Reformasi Tata
Kelola
Adrianus Meilala ; Kriminolog
FISIP UI;
Komisioner
pada Komisi Kepolisian Nasional
|
KOMPAS
, 04 September 2012
Berita ”rebutan perkara”
yang kita lihat baru-baru ini menyangkut Polri dan KPK bukanlah suatu pelajaran
yang baik menyangkut supremasi hukum. Kedua pihak bersikukuh memiliki dalil
hukum sendiri disertai dukungan UU yang berbeda atau pasal yang berbeda meski
dari UU yang sama.
Bila sudah berbenturan
begitu, biasanya ada dua jalur yang ditempuh. Pertama, jalur hukum: ke Mahkamah
Konstitusi terkait sengketa kewenangan antarlembaga. Kedua, jalur politik: ke
presiden guna memerintahkan salah satu pihak (aparat negara) mundur.
Kalangan awam kemudian bisa
bertanya-tanya tentang hakikat supremasi jika hukum yang sama bisa melahirkan
interpretasi yang begitu berbeda. Jika hukum diletakkan sebagai solusi akhir
masalah kita yang tak kunjung terselesaikan, nyatanya bisa saja tak kunjung
membuahkan penyelesaian. Belum lagi apabila dikaitkan dengan administrasi hukum
yang terbiasa lamban, lama, mahal, dan tidak pasti.
Memang bila kita masih mau
berkutat dalam ranah hukum, maka sejelek-jeleknya digunakan, hukum tidak akan
membuat kita tumpah ruah dalam berbagai kegiatan fisik: main hakim sendiri, adu
jotos, tawuran, terorisme, hingga berperang dengan pihak lain. Setidak-tidaknya
yang berkonflik dalam hukum hanyalah kata-kata saja. Dalam era demokrasi,
konflik dianggap lebih beradab ketimbang konflik fisik yang bisa tereskalasi ke
mana-mana. Masalahnya, dewasa ini ada tawaran lain bagi kita selaku masyarakat
mengganti supremasi hukum itu. Alternatif itu adalah supremasi tata kelola.
Tata Kelola yang Baik
Sebenarnya perspektif tata
kelola, atau kita kenal dengan sebutan tata kelola yang baik, sudah mulai
menampakkan kiprahnya di Indonesia sejak 1990-an. Bahkan, untuk tingkat negara,
perspektif ini sudah sepenuhnya mewarnai saat negara kini melakukan Program
Reformasi Birokrasi. Demikian pula ketika diadakan aneka program pemercepatan
pembangunan melalui pengguliran serangkaian rencana aksi menyangkut
pemberantasan narkoba dan korupsi. Juga saat muncul berbagai parameter baru
dalam menilai kinerja aparat negara ketika elemen tata kelola yang baik kini
mulai mengambil alih perspektif birokrasi yang terlalu menekankan proses
formal.
Boleh dibilang, perspektif
tata kelola ini adalah kritik terhadap pendekatan birokratis yang lebih
mengutamakan struktur daripada fungsi, mementingkan formalitas ketika
sesungguhnya tak ada nilai tambah apa pun. Saat birokrasi semakin sibuk dengan
diri- nya sendiri dan juga semakin sulit dimengerti banyak orang, maka perspektif
tata kelola pun dilirik sebagai alternatif murah dan memenuhi harapan.

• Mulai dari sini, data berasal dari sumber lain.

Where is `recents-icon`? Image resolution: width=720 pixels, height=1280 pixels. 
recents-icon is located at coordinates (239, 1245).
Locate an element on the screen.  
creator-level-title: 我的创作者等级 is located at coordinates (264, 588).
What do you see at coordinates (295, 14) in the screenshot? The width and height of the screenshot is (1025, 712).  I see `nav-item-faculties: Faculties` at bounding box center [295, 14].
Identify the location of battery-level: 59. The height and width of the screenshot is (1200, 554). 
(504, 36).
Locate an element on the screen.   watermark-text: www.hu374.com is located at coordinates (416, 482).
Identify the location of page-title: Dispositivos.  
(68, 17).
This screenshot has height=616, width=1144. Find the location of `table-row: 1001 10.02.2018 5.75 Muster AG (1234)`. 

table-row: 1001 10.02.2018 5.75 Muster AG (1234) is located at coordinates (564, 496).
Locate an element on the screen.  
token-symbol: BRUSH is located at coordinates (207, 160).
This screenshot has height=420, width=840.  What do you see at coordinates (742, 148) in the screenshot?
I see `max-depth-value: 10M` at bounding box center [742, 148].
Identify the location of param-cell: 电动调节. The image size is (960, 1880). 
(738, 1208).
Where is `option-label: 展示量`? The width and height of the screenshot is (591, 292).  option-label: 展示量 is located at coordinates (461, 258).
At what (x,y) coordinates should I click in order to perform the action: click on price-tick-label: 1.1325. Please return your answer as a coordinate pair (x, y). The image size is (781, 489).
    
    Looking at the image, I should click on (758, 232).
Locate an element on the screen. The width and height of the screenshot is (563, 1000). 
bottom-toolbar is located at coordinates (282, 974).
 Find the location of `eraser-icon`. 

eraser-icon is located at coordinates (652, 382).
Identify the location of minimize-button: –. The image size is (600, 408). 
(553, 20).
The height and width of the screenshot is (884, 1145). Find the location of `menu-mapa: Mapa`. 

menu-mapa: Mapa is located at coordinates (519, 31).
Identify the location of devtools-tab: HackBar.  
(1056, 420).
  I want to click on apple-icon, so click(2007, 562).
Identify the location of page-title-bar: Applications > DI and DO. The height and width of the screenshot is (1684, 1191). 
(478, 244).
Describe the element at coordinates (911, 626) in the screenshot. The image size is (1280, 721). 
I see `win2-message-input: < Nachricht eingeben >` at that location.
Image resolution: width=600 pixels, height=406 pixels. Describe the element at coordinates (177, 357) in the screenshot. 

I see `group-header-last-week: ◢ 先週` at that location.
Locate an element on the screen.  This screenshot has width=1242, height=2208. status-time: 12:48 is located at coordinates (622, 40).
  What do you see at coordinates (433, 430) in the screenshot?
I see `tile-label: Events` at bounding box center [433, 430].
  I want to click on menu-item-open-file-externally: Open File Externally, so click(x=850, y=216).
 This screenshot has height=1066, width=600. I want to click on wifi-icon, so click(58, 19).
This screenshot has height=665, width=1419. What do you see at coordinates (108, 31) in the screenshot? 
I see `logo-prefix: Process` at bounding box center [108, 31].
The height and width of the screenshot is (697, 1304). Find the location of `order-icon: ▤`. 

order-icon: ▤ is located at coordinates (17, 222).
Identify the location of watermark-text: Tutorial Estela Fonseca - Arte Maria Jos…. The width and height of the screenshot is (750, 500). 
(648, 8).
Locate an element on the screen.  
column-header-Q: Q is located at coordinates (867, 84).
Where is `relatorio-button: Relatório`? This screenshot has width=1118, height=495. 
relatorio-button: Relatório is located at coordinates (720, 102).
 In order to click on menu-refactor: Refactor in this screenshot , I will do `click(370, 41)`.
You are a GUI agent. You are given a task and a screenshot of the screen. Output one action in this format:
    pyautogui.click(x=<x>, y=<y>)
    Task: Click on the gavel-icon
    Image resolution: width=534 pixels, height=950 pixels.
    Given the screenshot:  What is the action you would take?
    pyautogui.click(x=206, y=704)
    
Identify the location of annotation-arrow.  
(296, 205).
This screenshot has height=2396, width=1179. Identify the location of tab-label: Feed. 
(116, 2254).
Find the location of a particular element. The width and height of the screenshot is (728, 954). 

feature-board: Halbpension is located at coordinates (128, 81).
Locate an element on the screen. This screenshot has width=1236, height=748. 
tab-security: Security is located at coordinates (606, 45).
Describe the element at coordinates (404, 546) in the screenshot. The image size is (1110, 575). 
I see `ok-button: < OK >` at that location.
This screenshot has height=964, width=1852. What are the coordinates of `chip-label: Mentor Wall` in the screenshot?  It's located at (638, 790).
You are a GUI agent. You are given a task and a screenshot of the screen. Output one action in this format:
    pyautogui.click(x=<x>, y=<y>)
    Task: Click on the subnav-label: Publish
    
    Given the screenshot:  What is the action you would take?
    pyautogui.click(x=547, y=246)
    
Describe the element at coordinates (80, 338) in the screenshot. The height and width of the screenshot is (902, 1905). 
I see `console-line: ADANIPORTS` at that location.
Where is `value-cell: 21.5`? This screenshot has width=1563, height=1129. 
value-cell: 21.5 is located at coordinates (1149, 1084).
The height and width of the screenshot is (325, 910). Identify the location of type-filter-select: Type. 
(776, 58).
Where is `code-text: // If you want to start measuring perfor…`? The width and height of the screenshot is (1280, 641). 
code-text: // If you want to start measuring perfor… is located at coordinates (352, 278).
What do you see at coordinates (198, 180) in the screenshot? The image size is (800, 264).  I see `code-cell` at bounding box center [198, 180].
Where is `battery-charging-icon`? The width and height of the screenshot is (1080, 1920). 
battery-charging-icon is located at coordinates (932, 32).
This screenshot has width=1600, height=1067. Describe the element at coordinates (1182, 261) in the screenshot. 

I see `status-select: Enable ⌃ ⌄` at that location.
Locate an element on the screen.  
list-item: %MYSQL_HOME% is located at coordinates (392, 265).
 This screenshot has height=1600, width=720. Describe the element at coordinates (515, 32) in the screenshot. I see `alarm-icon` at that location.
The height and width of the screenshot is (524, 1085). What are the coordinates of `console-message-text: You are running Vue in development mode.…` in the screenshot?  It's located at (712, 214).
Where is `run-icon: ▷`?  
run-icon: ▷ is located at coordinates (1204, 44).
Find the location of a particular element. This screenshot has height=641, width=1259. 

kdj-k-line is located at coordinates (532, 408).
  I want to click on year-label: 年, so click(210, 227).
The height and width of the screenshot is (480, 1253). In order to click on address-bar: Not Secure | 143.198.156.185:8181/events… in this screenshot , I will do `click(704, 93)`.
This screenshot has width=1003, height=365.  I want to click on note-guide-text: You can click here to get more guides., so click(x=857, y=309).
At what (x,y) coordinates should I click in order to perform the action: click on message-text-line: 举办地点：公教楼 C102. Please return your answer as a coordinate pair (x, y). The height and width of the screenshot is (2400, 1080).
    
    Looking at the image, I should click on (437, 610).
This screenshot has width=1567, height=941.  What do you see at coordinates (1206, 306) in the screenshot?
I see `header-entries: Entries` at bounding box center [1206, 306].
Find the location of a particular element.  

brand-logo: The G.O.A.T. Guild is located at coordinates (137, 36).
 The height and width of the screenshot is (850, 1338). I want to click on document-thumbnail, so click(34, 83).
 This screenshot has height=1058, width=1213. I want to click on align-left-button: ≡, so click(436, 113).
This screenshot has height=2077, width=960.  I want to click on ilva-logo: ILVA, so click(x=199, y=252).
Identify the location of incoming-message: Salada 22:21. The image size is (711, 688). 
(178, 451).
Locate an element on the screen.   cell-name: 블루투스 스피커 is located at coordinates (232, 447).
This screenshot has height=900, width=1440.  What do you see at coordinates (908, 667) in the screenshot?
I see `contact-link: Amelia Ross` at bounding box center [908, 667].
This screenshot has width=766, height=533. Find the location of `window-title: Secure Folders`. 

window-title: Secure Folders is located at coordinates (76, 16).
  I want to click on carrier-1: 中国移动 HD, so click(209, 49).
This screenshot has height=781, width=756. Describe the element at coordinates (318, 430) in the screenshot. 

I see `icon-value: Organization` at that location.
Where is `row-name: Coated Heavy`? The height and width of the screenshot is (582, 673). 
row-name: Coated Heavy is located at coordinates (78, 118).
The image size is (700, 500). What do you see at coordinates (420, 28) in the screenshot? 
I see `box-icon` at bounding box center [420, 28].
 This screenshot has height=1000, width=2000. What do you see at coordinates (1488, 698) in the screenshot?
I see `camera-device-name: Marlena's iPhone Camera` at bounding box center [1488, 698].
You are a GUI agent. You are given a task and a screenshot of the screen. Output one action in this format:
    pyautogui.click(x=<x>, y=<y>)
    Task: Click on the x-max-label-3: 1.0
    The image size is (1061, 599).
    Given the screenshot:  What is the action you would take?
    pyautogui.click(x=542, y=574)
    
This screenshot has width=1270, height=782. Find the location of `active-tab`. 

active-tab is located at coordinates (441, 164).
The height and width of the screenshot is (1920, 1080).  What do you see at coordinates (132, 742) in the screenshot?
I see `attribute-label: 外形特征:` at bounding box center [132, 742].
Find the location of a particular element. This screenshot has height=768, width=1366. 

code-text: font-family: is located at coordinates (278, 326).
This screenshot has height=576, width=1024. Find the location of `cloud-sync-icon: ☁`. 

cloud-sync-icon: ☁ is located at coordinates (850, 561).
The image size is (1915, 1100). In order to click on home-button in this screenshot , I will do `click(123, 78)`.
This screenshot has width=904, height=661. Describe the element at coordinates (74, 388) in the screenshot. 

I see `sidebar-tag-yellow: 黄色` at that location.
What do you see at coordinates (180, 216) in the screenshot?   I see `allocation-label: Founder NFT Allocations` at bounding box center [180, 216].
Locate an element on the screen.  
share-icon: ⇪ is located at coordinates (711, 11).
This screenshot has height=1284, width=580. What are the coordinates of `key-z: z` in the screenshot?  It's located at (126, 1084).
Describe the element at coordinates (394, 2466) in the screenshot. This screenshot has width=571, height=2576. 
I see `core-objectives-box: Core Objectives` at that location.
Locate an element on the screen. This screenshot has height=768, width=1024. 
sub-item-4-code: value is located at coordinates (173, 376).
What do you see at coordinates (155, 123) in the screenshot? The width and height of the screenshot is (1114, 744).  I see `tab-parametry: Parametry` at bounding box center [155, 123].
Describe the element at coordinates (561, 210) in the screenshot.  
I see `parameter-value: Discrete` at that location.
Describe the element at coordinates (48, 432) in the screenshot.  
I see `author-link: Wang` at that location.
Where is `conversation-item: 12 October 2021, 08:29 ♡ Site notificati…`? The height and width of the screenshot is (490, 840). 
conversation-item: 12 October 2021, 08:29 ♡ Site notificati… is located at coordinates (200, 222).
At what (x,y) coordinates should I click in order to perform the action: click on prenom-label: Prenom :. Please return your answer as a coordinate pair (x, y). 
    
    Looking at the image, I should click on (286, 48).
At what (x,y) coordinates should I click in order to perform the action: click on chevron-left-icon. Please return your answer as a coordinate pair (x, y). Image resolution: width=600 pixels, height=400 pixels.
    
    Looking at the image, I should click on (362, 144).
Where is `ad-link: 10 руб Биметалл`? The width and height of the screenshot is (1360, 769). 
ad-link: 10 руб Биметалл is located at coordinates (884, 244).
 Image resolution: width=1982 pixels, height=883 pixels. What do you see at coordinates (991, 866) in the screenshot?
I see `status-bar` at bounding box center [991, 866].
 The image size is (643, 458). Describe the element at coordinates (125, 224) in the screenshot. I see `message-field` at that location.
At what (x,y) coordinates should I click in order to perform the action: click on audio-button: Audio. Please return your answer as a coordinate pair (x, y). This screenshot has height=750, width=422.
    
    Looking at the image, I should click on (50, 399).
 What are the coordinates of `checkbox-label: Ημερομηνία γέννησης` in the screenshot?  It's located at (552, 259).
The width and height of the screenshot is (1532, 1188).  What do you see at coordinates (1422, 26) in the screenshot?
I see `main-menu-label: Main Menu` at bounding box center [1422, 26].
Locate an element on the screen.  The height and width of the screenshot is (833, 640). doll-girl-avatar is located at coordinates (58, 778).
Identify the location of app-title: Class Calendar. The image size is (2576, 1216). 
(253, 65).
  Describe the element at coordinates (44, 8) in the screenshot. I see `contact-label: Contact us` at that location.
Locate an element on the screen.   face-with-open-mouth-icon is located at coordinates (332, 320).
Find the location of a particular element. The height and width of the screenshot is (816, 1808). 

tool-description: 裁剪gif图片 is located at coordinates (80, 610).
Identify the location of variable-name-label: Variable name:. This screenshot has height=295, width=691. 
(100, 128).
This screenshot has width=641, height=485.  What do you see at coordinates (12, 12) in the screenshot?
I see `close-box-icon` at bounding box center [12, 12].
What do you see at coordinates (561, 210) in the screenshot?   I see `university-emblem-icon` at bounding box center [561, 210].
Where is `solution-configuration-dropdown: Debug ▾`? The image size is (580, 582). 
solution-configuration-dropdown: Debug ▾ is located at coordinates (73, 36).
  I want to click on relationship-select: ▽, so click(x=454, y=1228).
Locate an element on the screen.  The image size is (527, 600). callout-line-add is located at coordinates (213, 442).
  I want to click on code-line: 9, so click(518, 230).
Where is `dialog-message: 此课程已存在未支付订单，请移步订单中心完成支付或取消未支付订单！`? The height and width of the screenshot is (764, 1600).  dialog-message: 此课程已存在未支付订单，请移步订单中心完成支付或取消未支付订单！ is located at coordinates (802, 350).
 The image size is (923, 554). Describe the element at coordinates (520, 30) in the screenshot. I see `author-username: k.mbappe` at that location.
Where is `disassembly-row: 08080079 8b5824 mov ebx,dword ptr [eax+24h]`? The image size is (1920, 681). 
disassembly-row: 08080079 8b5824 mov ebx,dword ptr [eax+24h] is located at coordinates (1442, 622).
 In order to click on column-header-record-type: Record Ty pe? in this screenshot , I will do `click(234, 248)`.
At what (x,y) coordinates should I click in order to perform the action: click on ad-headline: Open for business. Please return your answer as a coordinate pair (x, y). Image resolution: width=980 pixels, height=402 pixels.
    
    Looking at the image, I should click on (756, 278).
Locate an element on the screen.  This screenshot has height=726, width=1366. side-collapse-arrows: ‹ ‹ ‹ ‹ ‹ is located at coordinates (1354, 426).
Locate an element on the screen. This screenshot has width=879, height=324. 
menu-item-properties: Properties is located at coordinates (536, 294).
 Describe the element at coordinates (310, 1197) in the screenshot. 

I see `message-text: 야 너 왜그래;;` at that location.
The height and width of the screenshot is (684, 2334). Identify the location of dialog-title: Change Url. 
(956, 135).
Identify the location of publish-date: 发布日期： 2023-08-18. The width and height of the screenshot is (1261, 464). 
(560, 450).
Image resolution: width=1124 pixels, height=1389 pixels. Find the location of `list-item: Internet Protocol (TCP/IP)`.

Apa itu elemen tata kelola?
Kita bisa berdiskusi panjang. Yang pasti, terdapat 11 elemen yang biasa
disebut: akuntabilitas, transparansi, efisiensi, keefektifan, representasi,
antidiskriminasi, antikorupsi, penghargaan terhadap hak asasi manusia,
imparsialitas, integritas, dan demokrasi. Bisa dibayangkan, makin banyak elemen
yang kita anggap sebagai bagian dari suatu tata kelola yang baik, niscaya akan
kian baik dan benar pula proses yang dilalui dalam rangka menghasilkan output, outcome, dan dampak yang juga baik
dan besar.
Benarkah proses yang telah
dirasuki oleh elemen tata kelola yang baik itu pasti cepat dan murah? Memang
belum tentu sebab ada keharusan pelaku tata kelola memproses apa yang menjadi
tugas dan tanggung jawabnya dengan cara: tak menerima gratifikasi, tak mau
menyuap, mencapai titik efisiensi setinggi mungkin, membuat manajemen keuangan
yang terbuka, serta melakukan kegiatan tanpa mendiskriminasi orang, dan
seterusnya.
Dalam masyarakat seperti Indonesia,
yang cenderung berposisi lunak terkait gratifikasi dan korupsi, mendorong tata
kelola secara membabi buta bisa bikin masalah baru. Pihak yang condong pada
perspektif legal-normatif juga bisa mengkritik terkait ketakpastian yang bisa
diciptakan oleh perspektif tata kelola ini.
Berpotensi Menggeser
Dengan segala kelemahannya,
perspektif tata kelola ini berpotensi menggeser supremasi hukum dalam menilai
suatu masalah dan mencari solusi atas masalah tingkat makro. Jika supremasi
hukum sering terlihat sebagai ”apa kata hukum adalah yang terbaik”, supremasi
tata kelola lebih menekankan pada ”apa yang terbaik secara akuntabilitas,
transparansi, dan seterusnya”.
Karena elemen tata kelola
ini lebih merupakan prinsip kerja atau semangat kerja, locus atau sentral
perspektif ini adalah pada penyelenggara atau pengelola itu sendiri. Perspektif
ini kemungkinan bisa berhasil bila setiap penyelenggaranya memiliki terlebih
dulu kesediaan dan kemampuan jadi orang yang berintegritas. Dalam hal ini,
berintegritas berarti tetap pada aturan meski dalam kondisi tak diketahui orang
lain atau minim pengawasan. Dewasa ini, secara konstelasi sosial-politik,
lembaga hukum sudah tak lagi memiliki nilai tawar yang tinggi terkait pemilihan
hukum sebagai cara utama dan satu-satunya jika kita memiliki masalah.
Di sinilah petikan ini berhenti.